Security experts say that OperationUSA, a coordinated online attack against banking and government websites slated for May 7, is a serious threat. As a result, organizations should be upping their distributed-denial-of-service attack mitigation strategies to guard against the attacks, which are being coordinated by the hacktivist group Anonymous.
Experts advise that call-center staff should be educated about DDoS attacks, in case customers call in about online outages or experience difficulty accessing accounts. And network and security teams should actively monitor Internet traffic on May 7 and take steps to block specific IP addresses.
Anonymous has said the attacks are being waged because of perceived social and political injustices. In an April 21 Pastebin post, it states: “Anonymous will make sure that this May 7th will be a day to remember. On that day Anonymous will start phase one of operation USA. America, you have committed multiple war crimes in Iraq, Afghanistan, Pakistan, and recently you have committed war crimes in your own country.”

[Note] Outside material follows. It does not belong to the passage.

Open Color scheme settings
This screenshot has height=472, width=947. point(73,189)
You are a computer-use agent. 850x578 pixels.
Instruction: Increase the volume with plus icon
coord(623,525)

The group goes on to say U.S. financial institutions will be targeted for attack. “Do not take this as a warning,” the post states. “You cannot stop the Internet hate machine from doxes, DNS attacks, defaces, redirects, DDoS attacks, database leaks and admin takeovers.”

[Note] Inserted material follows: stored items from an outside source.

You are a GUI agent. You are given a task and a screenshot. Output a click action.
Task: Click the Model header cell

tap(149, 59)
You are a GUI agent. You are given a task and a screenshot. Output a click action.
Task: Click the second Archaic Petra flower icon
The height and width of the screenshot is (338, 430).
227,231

The White House website and eight other federal government sites, plus those of 133 U.S. banking institutions, are listed as targets in an April 24 Anonymous Pastebin post.
Anonymous says it simply plans to take these sites offline: “We will now wipe you off the cyber map.”
Experts say the threat is serious and few of the targeted organizations, other than the top 50 U.S. banking institutions, have made significant investments to withstand the attacks.
And while coordinated DDoS attacks waged by Anonymous last month against organizations in Israel had little impact, experts say similar attacks could be devastating in the United States. That’s because the U.S. Internet infrastructure is much more dynamic. In Israel, the Internet pipeline is much easier to close off and contain, making it easier to block bad traffic, says Marc Gaffan, co-founder of online security provider Incapsula.
During OperationIsrael, the attackers failed to take over enough servers within that nation to effectively launch the attacks, he adds. But the attackers have learned from their mistakes and have likely taken over more U.S.-based web servers and improved the coordination of their attack, says Ronen Kenig, an Israel-based researcher for DDoS-mitigation provider Radware.
“What we know from some of the information that has been shared in forums and other communication channels is that this is going to be very similar to what we saw in OperationIsrael,” he says. “The same groups are involved.”